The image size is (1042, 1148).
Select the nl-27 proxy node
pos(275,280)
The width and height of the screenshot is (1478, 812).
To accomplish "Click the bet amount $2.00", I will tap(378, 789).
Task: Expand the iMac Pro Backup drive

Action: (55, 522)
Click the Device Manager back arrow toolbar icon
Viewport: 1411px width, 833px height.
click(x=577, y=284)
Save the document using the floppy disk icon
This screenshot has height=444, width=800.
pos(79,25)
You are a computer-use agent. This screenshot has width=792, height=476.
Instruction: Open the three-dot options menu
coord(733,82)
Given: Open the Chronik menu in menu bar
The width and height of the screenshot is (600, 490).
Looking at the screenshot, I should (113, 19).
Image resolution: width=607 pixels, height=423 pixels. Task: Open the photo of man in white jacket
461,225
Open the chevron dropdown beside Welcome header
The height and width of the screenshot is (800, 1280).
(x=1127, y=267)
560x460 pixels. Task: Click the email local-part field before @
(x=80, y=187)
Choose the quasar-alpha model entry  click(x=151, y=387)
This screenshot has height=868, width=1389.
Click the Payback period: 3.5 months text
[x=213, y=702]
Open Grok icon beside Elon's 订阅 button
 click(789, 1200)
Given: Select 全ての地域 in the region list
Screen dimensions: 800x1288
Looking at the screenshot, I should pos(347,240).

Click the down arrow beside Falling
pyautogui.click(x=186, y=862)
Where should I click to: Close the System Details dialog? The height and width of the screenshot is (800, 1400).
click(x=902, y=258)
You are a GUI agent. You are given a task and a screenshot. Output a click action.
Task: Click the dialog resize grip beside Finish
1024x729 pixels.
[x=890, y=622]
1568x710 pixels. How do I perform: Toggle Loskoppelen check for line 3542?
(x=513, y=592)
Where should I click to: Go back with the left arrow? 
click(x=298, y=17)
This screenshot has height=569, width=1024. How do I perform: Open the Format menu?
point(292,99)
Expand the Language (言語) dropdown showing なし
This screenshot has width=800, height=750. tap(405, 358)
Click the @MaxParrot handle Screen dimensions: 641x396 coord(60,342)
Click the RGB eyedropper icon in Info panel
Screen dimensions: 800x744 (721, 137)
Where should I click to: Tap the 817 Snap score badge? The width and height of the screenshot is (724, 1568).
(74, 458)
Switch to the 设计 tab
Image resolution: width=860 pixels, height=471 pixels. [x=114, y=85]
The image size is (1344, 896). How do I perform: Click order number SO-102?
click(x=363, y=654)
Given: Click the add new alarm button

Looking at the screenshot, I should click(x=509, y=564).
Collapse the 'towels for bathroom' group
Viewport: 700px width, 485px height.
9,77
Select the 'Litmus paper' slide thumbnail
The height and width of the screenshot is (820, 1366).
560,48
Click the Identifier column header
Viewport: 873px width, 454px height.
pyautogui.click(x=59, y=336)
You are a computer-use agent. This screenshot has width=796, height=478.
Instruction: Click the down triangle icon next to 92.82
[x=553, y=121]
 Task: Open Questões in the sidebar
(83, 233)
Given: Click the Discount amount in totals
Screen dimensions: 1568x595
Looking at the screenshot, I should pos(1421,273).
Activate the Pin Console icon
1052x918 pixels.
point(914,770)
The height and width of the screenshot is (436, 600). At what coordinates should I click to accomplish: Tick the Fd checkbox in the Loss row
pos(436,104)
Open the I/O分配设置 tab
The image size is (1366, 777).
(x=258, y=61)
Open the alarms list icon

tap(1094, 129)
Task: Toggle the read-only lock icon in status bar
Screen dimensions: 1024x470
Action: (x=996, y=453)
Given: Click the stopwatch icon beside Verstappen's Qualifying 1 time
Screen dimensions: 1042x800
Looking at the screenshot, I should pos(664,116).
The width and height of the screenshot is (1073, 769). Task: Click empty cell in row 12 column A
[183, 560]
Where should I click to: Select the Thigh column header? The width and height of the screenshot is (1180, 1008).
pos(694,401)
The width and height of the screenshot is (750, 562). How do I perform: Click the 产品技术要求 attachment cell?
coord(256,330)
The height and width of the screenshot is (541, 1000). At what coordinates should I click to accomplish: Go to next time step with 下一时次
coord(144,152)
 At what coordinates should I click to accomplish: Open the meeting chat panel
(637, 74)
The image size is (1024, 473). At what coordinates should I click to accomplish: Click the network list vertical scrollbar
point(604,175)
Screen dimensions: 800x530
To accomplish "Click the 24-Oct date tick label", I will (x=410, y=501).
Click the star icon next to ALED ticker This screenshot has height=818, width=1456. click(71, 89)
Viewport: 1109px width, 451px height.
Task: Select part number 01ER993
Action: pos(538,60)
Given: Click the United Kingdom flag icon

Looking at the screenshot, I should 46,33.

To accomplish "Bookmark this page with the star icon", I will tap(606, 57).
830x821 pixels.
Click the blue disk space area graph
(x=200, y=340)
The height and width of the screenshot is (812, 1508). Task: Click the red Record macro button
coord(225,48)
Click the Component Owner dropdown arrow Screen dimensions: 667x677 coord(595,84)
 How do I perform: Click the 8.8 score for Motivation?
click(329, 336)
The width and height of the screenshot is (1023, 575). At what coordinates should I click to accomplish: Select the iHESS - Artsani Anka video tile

| WHAT TO WORK ON |
Each line above needs to be written out again exactly.

| WRITTEN REPLY |
The image size is (1042, 1148).
Select the nl-27 proxy node
pos(275,280)
The width and height of the screenshot is (1478, 812).
To accomplish "Click the bet amount $2.00", I will tap(378, 789).
Task: Expand the iMac Pro Backup drive

Action: (55, 522)
Click the Device Manager back arrow toolbar icon
Viewport: 1411px width, 833px height.
click(x=577, y=284)
Save the document using the floppy disk icon
This screenshot has height=444, width=800.
pos(79,25)
You are a computer-use agent. This screenshot has width=792, height=476.
Instruction: Open the three-dot options menu
coord(733,82)
Given: Open the Chronik menu in menu bar
The width and height of the screenshot is (600, 490).
Looking at the screenshot, I should (113, 19).
Image resolution: width=607 pixels, height=423 pixels. Task: Open the photo of man in white jacket
461,225
Open the chevron dropdown beside Welcome header
The height and width of the screenshot is (800, 1280).
(x=1127, y=267)
560x460 pixels. Task: Click the email local-part field before @
(x=80, y=187)
Choose the quasar-alpha model entry  click(x=151, y=387)
This screenshot has height=868, width=1389.
Click the Payback period: 3.5 months text
[x=213, y=702]
Open Grok icon beside Elon's 订阅 button
 click(789, 1200)
Given: Select 全ての地域 in the region list
Screen dimensions: 800x1288
Looking at the screenshot, I should pos(347,240).

Click the down arrow beside Falling
pyautogui.click(x=186, y=862)
Where should I click to: Close the System Details dialog? The height and width of the screenshot is (800, 1400).
click(x=902, y=258)
You are a GUI agent. You are given a task and a screenshot. Output a click action.
Task: Click the dialog resize grip beside Finish
1024x729 pixels.
[x=890, y=622]
1568x710 pixels. How do I perform: Toggle Loskoppelen check for line 3542?
(x=513, y=592)
Where should I click to: Go back with the left arrow? 
click(x=298, y=17)
This screenshot has height=569, width=1024. How do I perform: Open the Format menu?
point(292,99)
Expand the Language (言語) dropdown showing なし
This screenshot has width=800, height=750. tap(405, 358)
Click the @MaxParrot handle Screen dimensions: 641x396 coord(60,342)
Click the RGB eyedropper icon in Info panel
Screen dimensions: 800x744 (721, 137)
Where should I click to: Tap the 817 Snap score badge? The width and height of the screenshot is (724, 1568).
(74, 458)
Switch to the 设计 tab
Image resolution: width=860 pixels, height=471 pixels. [x=114, y=85]
The image size is (1344, 896). How do I perform: Click order number SO-102?
click(x=363, y=654)
Given: Click the add new alarm button

Looking at the screenshot, I should click(x=509, y=564).
Collapse the 'towels for bathroom' group
Viewport: 700px width, 485px height.
9,77
Select the 'Litmus paper' slide thumbnail
The height and width of the screenshot is (820, 1366).
560,48
Click the Identifier column header
Viewport: 873px width, 454px height.
pyautogui.click(x=59, y=336)
You are a computer-use agent. This screenshot has width=796, height=478.
Instruction: Click the down triangle icon next to 92.82
[x=553, y=121]
 Task: Open Questões in the sidebar
(83, 233)
Given: Click the Discount amount in totals
Screen dimensions: 1568x595
Looking at the screenshot, I should pos(1421,273).
Activate the Pin Console icon
1052x918 pixels.
point(914,770)
The height and width of the screenshot is (436, 600). At what coordinates should I click to accomplish: Tick the Fd checkbox in the Loss row
pos(436,104)
Open the I/O分配设置 tab
The image size is (1366, 777).
(x=258, y=61)
Open the alarms list icon

tap(1094, 129)
Task: Toggle the read-only lock icon in status bar
Screen dimensions: 1024x470
Action: (x=996, y=453)
Given: Click the stopwatch icon beside Verstappen's Qualifying 1 time
Screen dimensions: 1042x800
Looking at the screenshot, I should pos(664,116).
The width and height of the screenshot is (1073, 769). Task: Click empty cell in row 12 column A
[183, 560]
Where should I click to: Select the Thigh column header? The width and height of the screenshot is (1180, 1008).
pos(694,401)
The width and height of the screenshot is (750, 562). How do I perform: Click the 产品技术要求 attachment cell?
coord(256,330)
The height and width of the screenshot is (541, 1000). At what coordinates should I click to accomplish: Go to next time step with 下一时次
coord(144,152)
 At what coordinates should I click to accomplish: Open the meeting chat panel
(637, 74)
The image size is (1024, 473). At what coordinates should I click to accomplish: Click the network list vertical scrollbar
point(604,175)
Screen dimensions: 800x530
To accomplish "Click the 24-Oct date tick label", I will (x=410, y=501).
Click the star icon next to ALED ticker This screenshot has height=818, width=1456. click(71, 89)
Viewport: 1109px width, 451px height.
Task: Select part number 01ER993
Action: pos(538,60)
Given: Click the United Kingdom flag icon

Looking at the screenshot, I should 46,33.

To accomplish "Bookmark this page with the star icon", I will tap(606, 57).
830x821 pixels.
Click the blue disk space area graph
(x=200, y=340)
The height and width of the screenshot is (812, 1508). Task: Click the red Record macro button
coord(225,48)
Click the Component Owner dropdown arrow Screen dimensions: 667x677 coord(595,84)
 How do I perform: Click the 8.8 score for Motivation?
click(329, 336)
The width and height of the screenshot is (1023, 575). At what coordinates should I click to accomplish: Select the iHESS - Artsani Anka video tile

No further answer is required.